Eurasian Ruffe May Increase Pressure on Lake Michigan Yellow Perch

12/26/2002


WASHINGTON DC -
Eurasian ruffe, an invasive fish whose numbers have multiplied dramatically in Lake Superior, have now been spotted in northern parts of Lake Michigan. The good news is that round gobies, which are already abundant in Lake Michigan, may keep ruffe numbers down. The bad news is that Eurasian ruffe will nonetheless deplete resources for yellow perch, an important native sport fish.

With funding from Illinois-Indiana Sea Grant, Gary Lamberti, University of Notre Dame, and Martin Berg of Loyola (Ill.) University have been studying the relationship among Eurasian ruffe, round gobies and zebra mussels, and how this "exotic triad" can affect yellow perch. "Exotic species now dominate the food webs of the Great Lakes, including Lake Michigan," says Lamberti.

The researchers found that although the relationship between these invaders is complex, one fact is simple. The successful species is often the one that gets there first, noting that in Lake Superior Eurasian ruffe have become the dominant fish, while in Lake Michigan, round gobies have become numerically dominant, relegating ruffe to deeper waters.

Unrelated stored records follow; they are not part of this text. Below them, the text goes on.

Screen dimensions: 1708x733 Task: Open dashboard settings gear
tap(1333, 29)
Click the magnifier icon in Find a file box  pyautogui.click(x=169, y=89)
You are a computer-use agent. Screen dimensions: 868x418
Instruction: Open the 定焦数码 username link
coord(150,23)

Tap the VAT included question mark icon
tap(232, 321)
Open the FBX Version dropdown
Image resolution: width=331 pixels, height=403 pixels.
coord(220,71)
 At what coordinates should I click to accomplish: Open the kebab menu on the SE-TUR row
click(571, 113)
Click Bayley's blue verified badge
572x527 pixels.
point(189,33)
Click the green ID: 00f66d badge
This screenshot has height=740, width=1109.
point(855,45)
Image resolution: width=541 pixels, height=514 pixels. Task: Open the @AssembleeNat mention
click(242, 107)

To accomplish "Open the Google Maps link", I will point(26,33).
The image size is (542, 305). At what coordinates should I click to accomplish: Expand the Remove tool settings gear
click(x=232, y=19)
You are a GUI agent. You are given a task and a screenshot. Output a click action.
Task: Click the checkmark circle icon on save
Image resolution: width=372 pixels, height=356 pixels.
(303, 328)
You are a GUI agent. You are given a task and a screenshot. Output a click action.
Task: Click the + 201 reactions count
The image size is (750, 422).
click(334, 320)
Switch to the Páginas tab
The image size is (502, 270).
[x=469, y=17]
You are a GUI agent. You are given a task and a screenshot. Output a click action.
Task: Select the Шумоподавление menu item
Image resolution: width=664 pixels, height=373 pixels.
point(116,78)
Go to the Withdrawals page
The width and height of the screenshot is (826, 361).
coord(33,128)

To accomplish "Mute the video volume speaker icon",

Yellow perch in Lake Michigan are pressured early in life by competition from zebra mussels and round gobies. Zebra mussels filter plankton that larval perch need to grow. Gobies not only eat yellow perch eggs, they also compete with young perch for invertebrate food. Even a diminished ruffe presence will further impact the young perch.

As yellow perch grow larger they move to deeper waters, as do ruffe. Unlike larger yellow perch, ruffe prefer the bottom habitat, but nonetheless the two species will continue to tap the same food sources.

"The addition of Eurasian ruffe to Lake Michigan waters will likely increase the bottleneck on yellow perch," said Lamberti. "The native fish will experience increased competition during several stages of its life."